No habeas corpus, o empresário argumenta que a ação penal seria nula, pois só poderia
ter sido apresentada após a conclusão do trâmite administrativo. A defesa mencionou a
Súmula Vinculante nº 24 do Supremo, editada em 2009, segundo a qual não há "crime
material contra a ordem tributária" antes do "lançamento definitivo do tributo."
Para o ministro Marco Aurélio, no entanto, o processo penal não pode estar sempre
condicionado ao fim do procedimento administrativo.
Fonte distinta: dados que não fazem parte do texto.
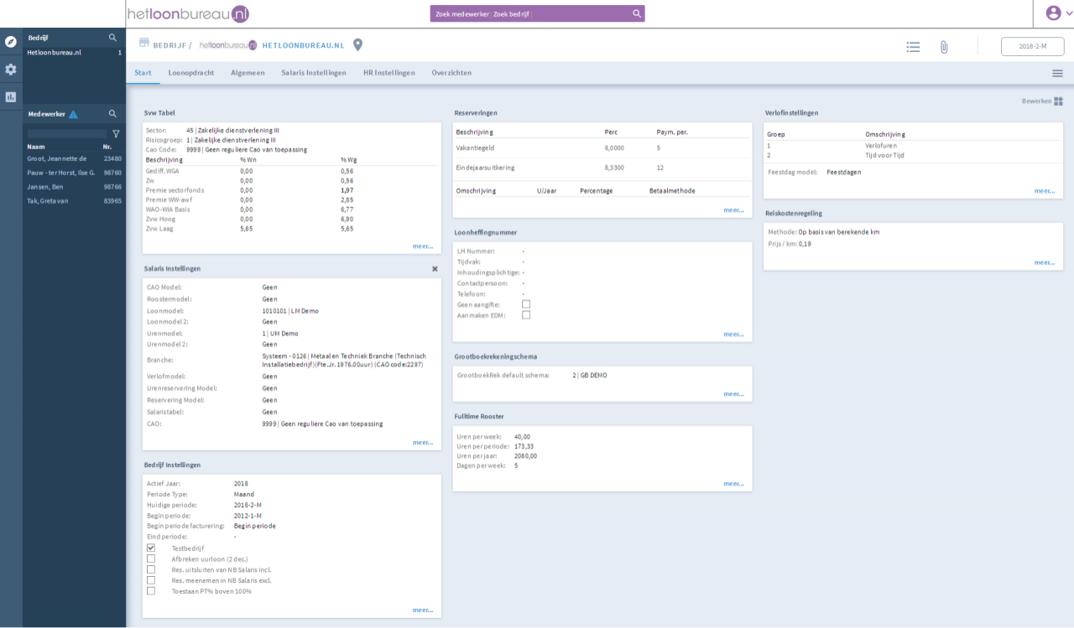Check the Aanmaken EDM checkbox
The width and height of the screenshot is (1074, 628).
(x=526, y=315)
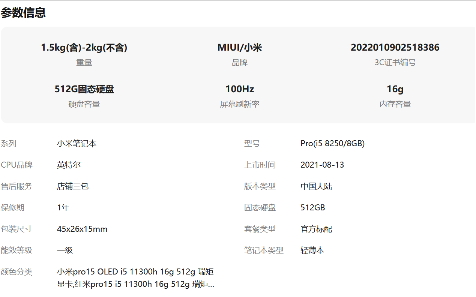
Task: Select the package size 45x26x15mm
Action: (82, 229)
Isso não deveria ocorrer, de
acordo com ele, quando há crimes formais (como a apresentação de documentos falsos)
ou se houver provas suficientes de sonegação. "Se você pegar os precedentes desse
verbete [da Súmula 24], todos foram formalizados a partir da necessidade da apuração
do débito." Para ele, a jurisprudência atual do Supremo criou "uma formalidade para
chegar-se à persecução criminal". "Não se pode sair batendo carimbo e entendendo que
todo caso em que a base da persecução seja tributo ou transgressão da norma tributária
há necessidade de esgotar-se antes a esfera administrativa. A regra é a independência
das instâncias administrativa, cível e penal", afirmou.
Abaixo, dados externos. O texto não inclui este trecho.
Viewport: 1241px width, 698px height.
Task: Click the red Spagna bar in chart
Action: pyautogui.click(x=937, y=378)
Advogados tributaristas e criminalistas veem o precedente com preocupação. "Uma
situação grave seria ter uma condenação na ação penal e, depois, uma decisão
administrativa dizendo que não havia necessidade de tributação. Nesses casos, quem vai
indenizar o contribuinte?", questiona o advogado Dalton Miranda, consultor do Trench,
Rossi e Watanabe. Para o advogado Antenor Madruga, do Barbosa, Müsnich & Aragão,
a decisão traz insegurança jurídica. "O próprio Supremo edita uma súmula para trazer
segurança na interpretação, mas pouco tempo depois a turma flexibiliza", afirma.
De acordo com o advogado Maurício Silva Leite, presidente da Comissão de
Cumprimento de Penas da seccional paulista da Ordem dos Advogados do Brasil
(OAB-SP), o Ministério Público vem apresentando representações criminais contra
contribuintes que devem tributos, mesmo quando não há ocorrência de crime. Para ele,
caso prevaleça, o entendimento da 1ª Turma agravaria a situação. "Se isso ocorrer,
haverá uma instauração muito maior de inquéritos policiais e ações penais contra
contribuintes por crime contra a ordem tributária. Mas, no futuro, ele pode ganhar a
discussão tributário e sofrer um processo penal injusto."